### TEXTO FORNECIDO:
**********

2007-06-30

O DIÁRIO DA MARGARIDA - O MEU PRIMEIRO ANO DE ESCOLA

As revoluções são mesmo assim. Começam por misturar os generosos, aqueles que estão empenhados na transformação das sociedades, com os oportunistas que sempre surgem para beneficiarem das novas distribuições de possibilidades. À medida que as situações ganham rotinas e se instalam os novos modos de vida, os primeiros costumam passar à história, umas vezes na qualidade de mártires, outras na de heróis, enquanto os outros ganham posição, fomentando então o aparecimento de uma terceira categoria que lhes protege o mando, os aparatchicks, precisamente aqueles que permanecem quando a lei da vida leva deste mundo todos aqueles que interpretam as horas revolucionárias.
Terá sido isso que se verificou ao nível do poder local, neste concelho da Moita, onde, desde as primeiras eleições livres, os comunistas sempre venceram com maioria absoluta.

**********

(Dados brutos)
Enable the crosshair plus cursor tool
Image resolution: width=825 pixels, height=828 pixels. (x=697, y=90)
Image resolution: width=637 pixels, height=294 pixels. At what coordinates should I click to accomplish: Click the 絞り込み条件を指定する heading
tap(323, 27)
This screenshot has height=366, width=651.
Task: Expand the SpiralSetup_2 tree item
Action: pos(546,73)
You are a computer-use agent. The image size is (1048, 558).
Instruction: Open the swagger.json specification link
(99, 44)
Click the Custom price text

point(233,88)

**********

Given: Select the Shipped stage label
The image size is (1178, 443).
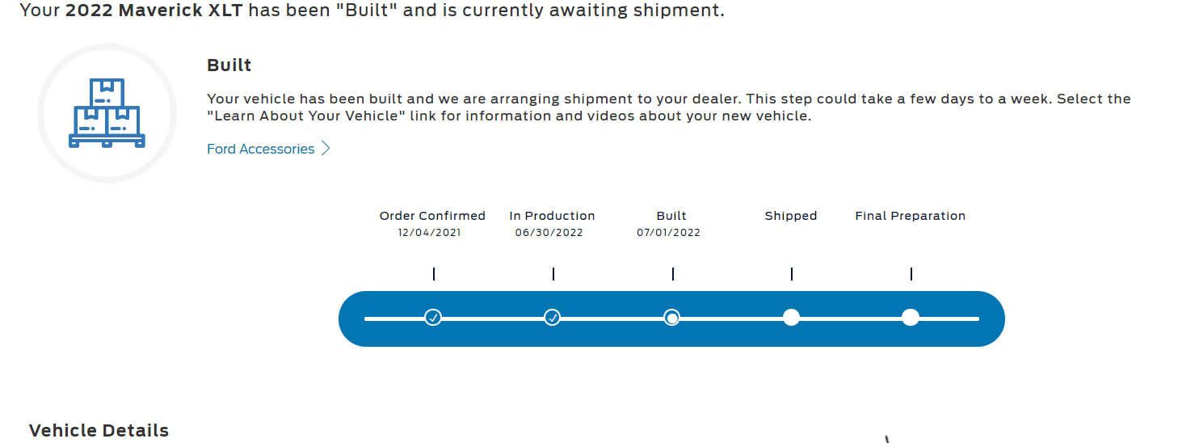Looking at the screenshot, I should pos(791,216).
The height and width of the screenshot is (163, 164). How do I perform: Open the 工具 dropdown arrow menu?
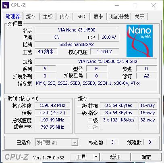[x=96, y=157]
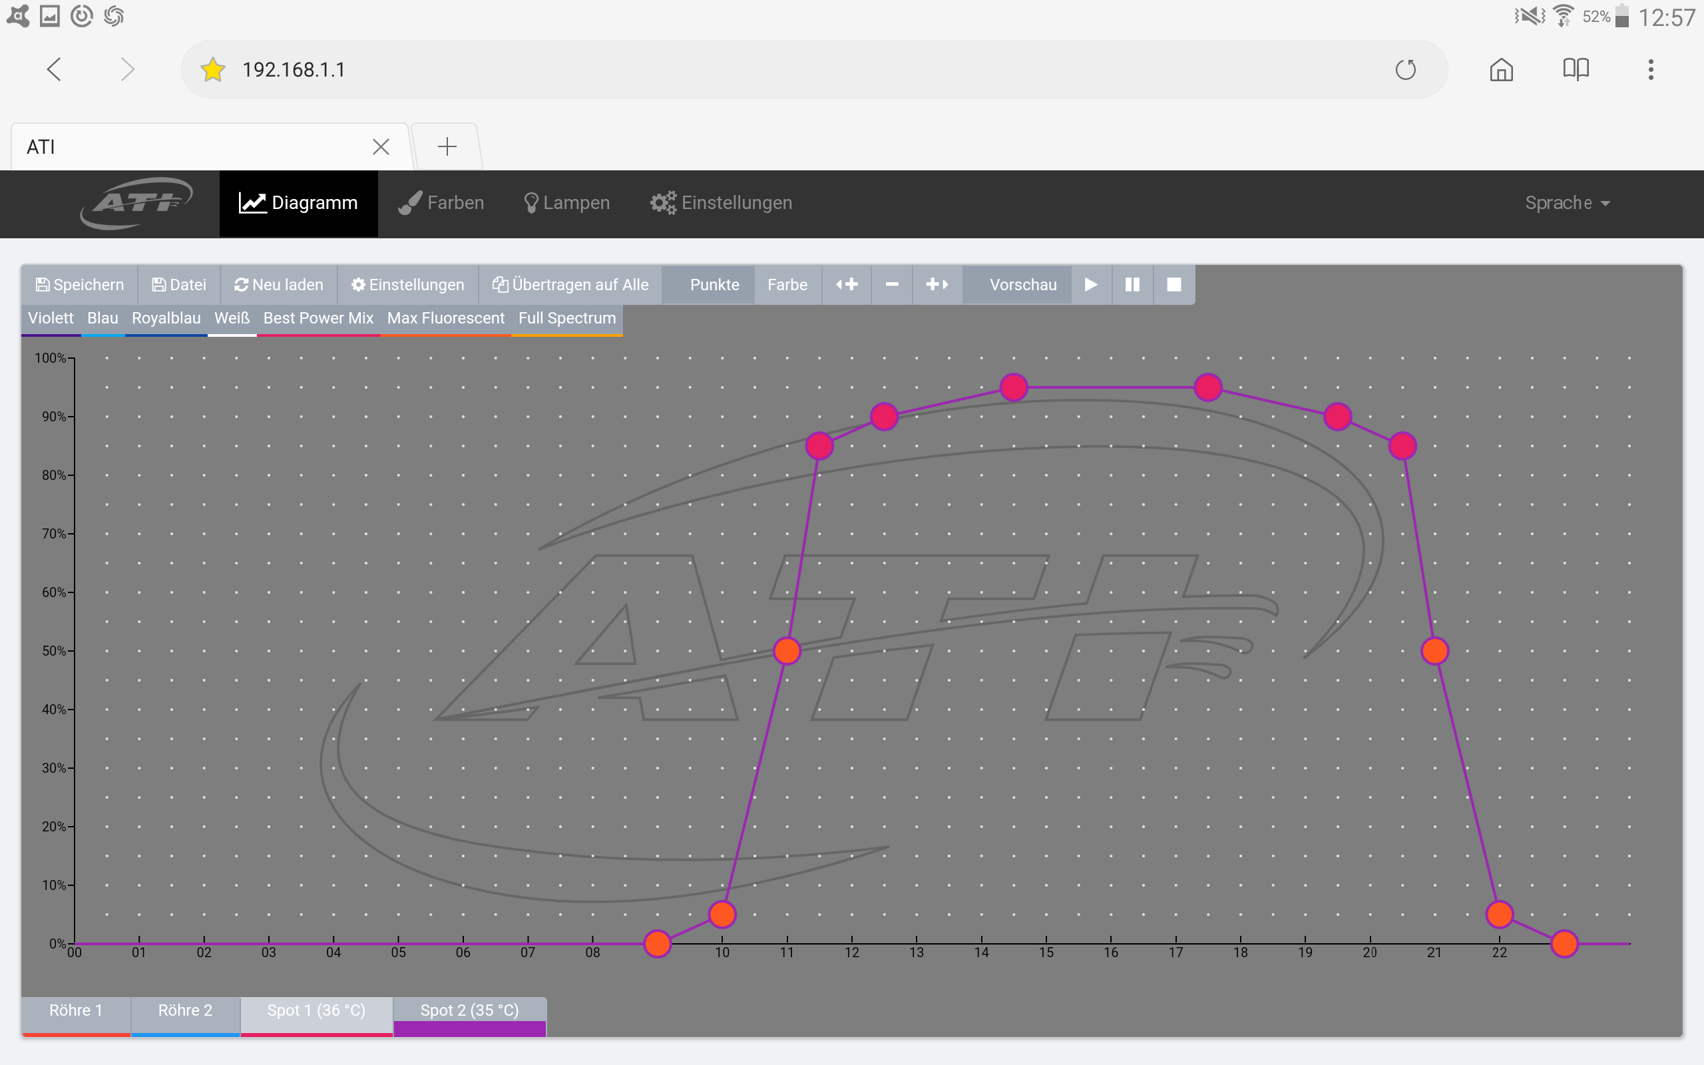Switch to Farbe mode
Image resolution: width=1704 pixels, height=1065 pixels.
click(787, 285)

**********

### OBJETIVO:
Transcreva, por favor, palavra por palavra, tudo o que vai de "O DIÁRIO DA" até "com maioria absoluta." no texto fornecido.

### RESOLUÇÃO:
O DIÁRIO DA MARGARIDA - O MEU PRIMEIRO ANO DE ESCOLA

As revoluções são mesmo assim. Começam por misturar os generosos, aqueles que estão empenhados na transformação das sociedades, com os oportunistas que sempre surgem para beneficiarem das novas distribuições de possibilidades. À medida que as situações ganham rotinas e se instalam os novos modos de vida, os primeiros costumam passar à história, umas vezes na qualidade de mártires, outras na de heróis, enquanto os outros ganham posição, fomentando então o aparecimento de uma terceira categoria que lhes protege o mando, os aparatchicks, precisamente aqueles que permanecem quando a lei da vida leva deste mundo todos aqueles que interpretam as horas revolucionárias.
Terá sido isso que se verificou ao nível do poder local, neste concelho da Moita, onde, desde as primeiras eleições livres, os comunistas sempre venceram com maioria absoluta.